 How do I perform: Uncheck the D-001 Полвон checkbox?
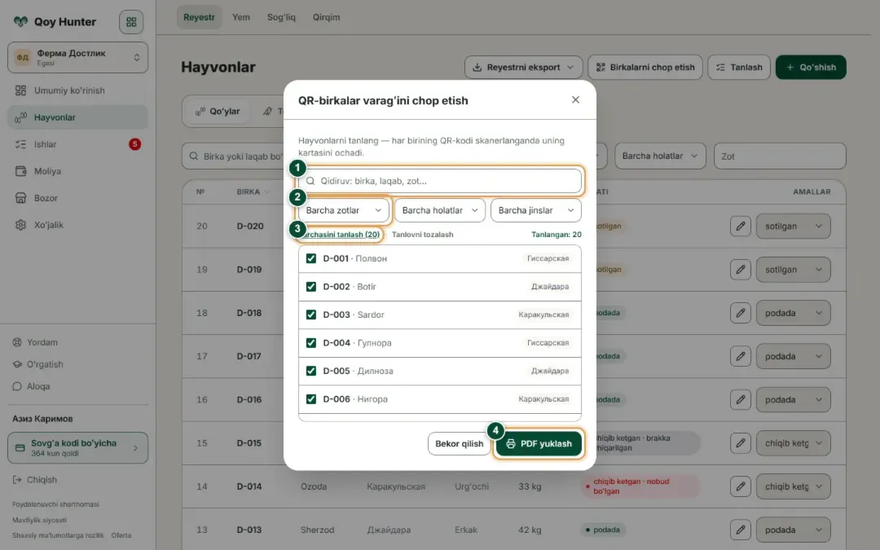coord(311,259)
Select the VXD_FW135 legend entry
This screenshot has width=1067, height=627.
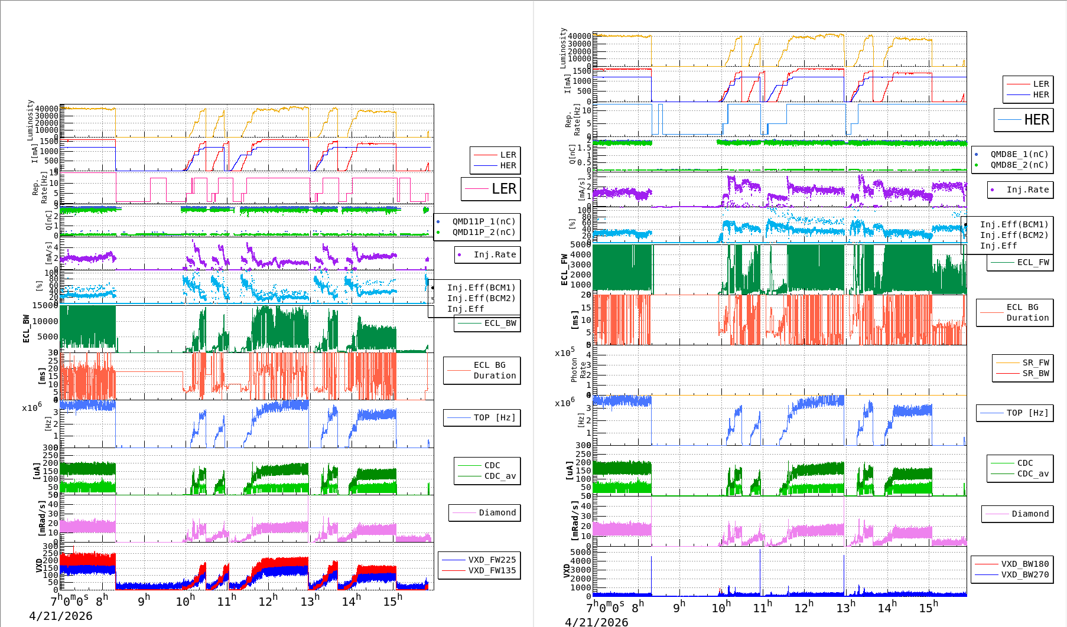click(x=492, y=570)
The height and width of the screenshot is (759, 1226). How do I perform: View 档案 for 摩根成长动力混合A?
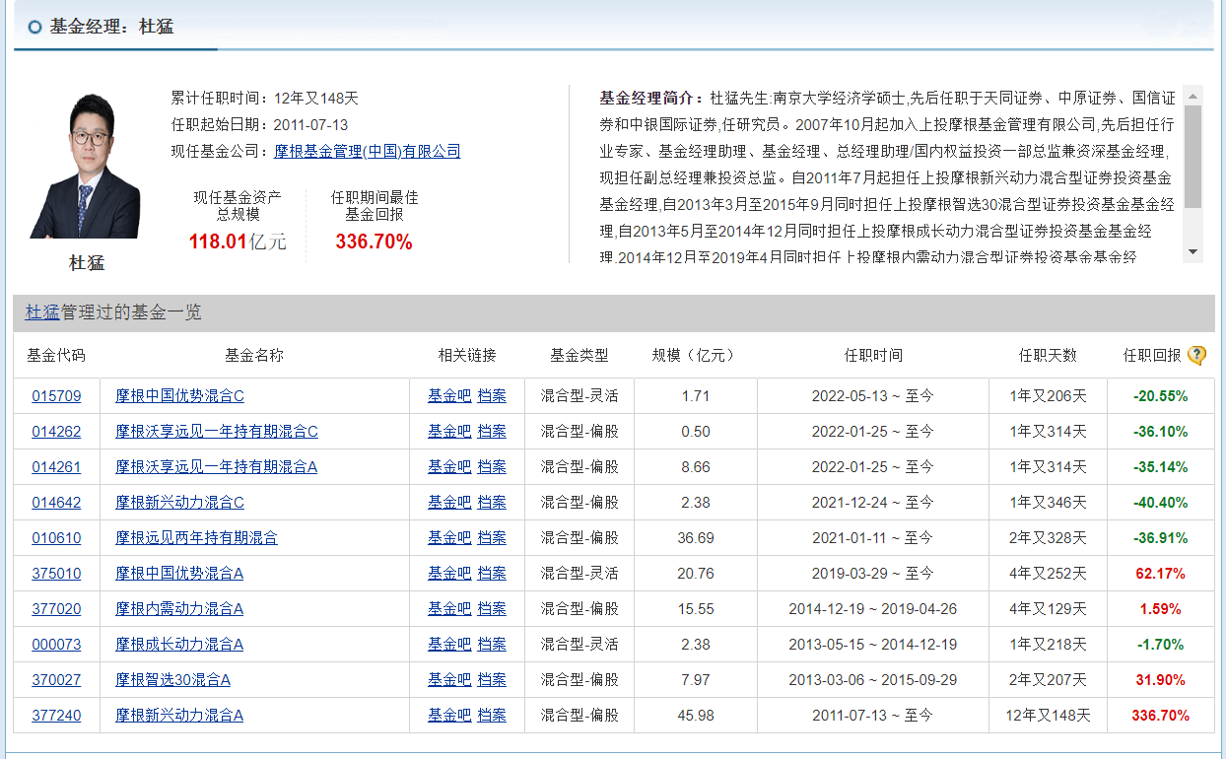click(492, 645)
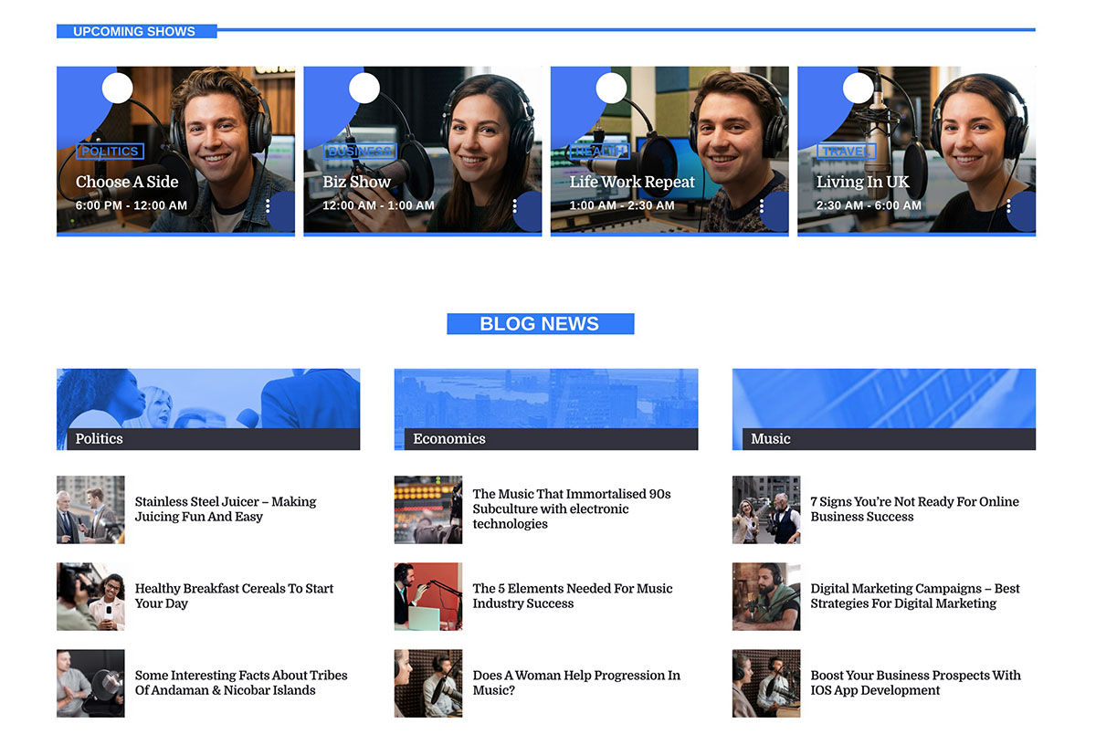Viewport: 1096px width, 755px height.
Task: Open Does A Woman Help Progression article
Action: [576, 683]
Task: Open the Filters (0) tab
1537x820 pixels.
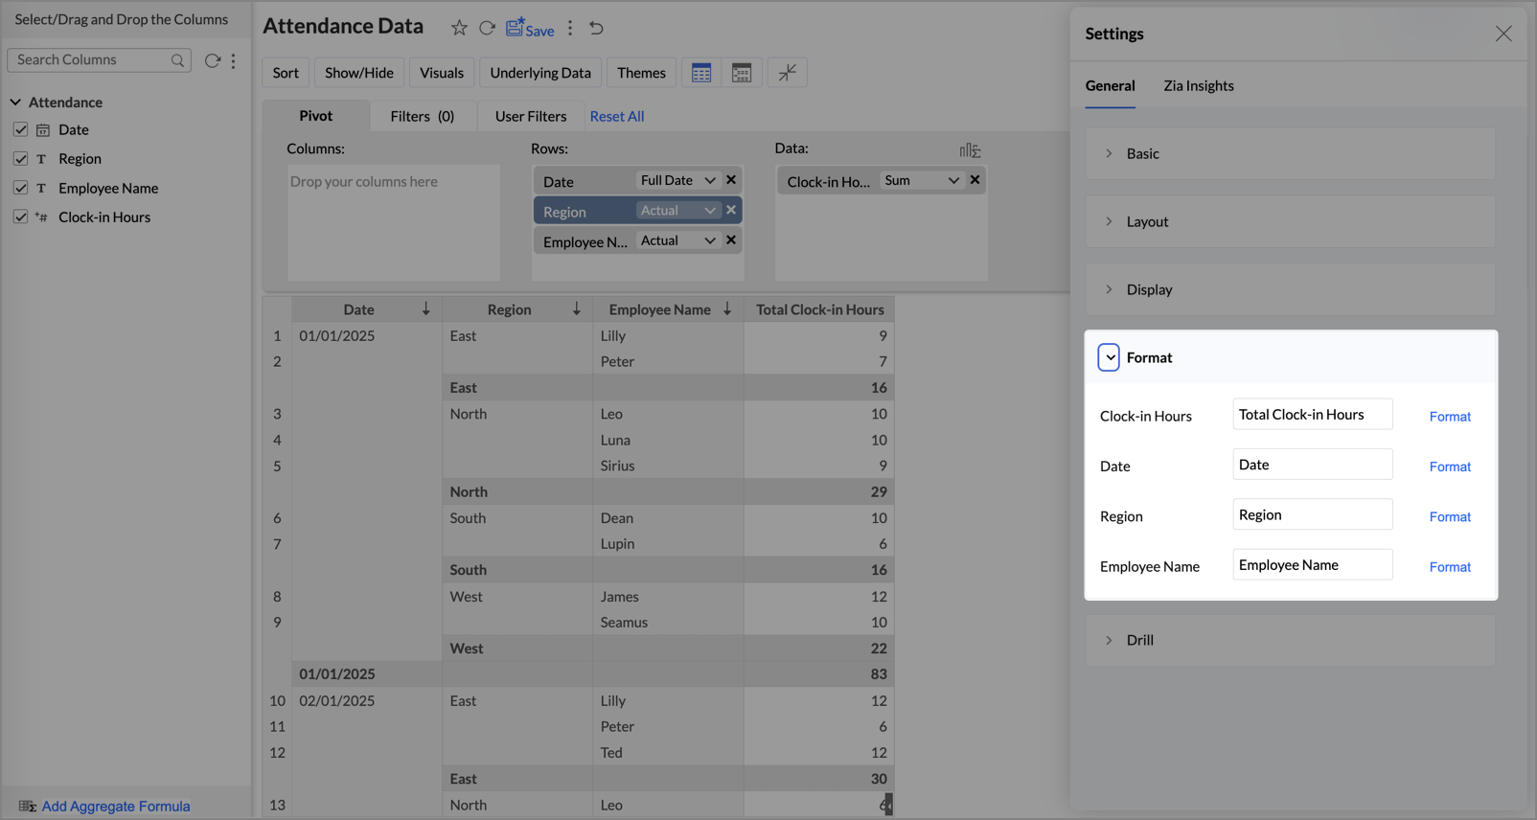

# # # # #

Exercise brief - Everything in the listing must be copied exactly except the pictures.

Response to this exercise -
 How do I perform: Uncheck the D-001 Полвон checkbox?
coord(311,259)
Select the VXD_FW135 legend entry
This screenshot has width=1067, height=627.
click(x=492, y=570)
The height and width of the screenshot is (759, 1226). How do I perform: View 档案 for 摩根成长动力混合A?
click(492, 645)
Viewport: 1096px width, 755px height.
Task: Open Does A Woman Help Progression article
Action: [576, 683]
Task: Open the Filters (0) tab
1537x820 pixels.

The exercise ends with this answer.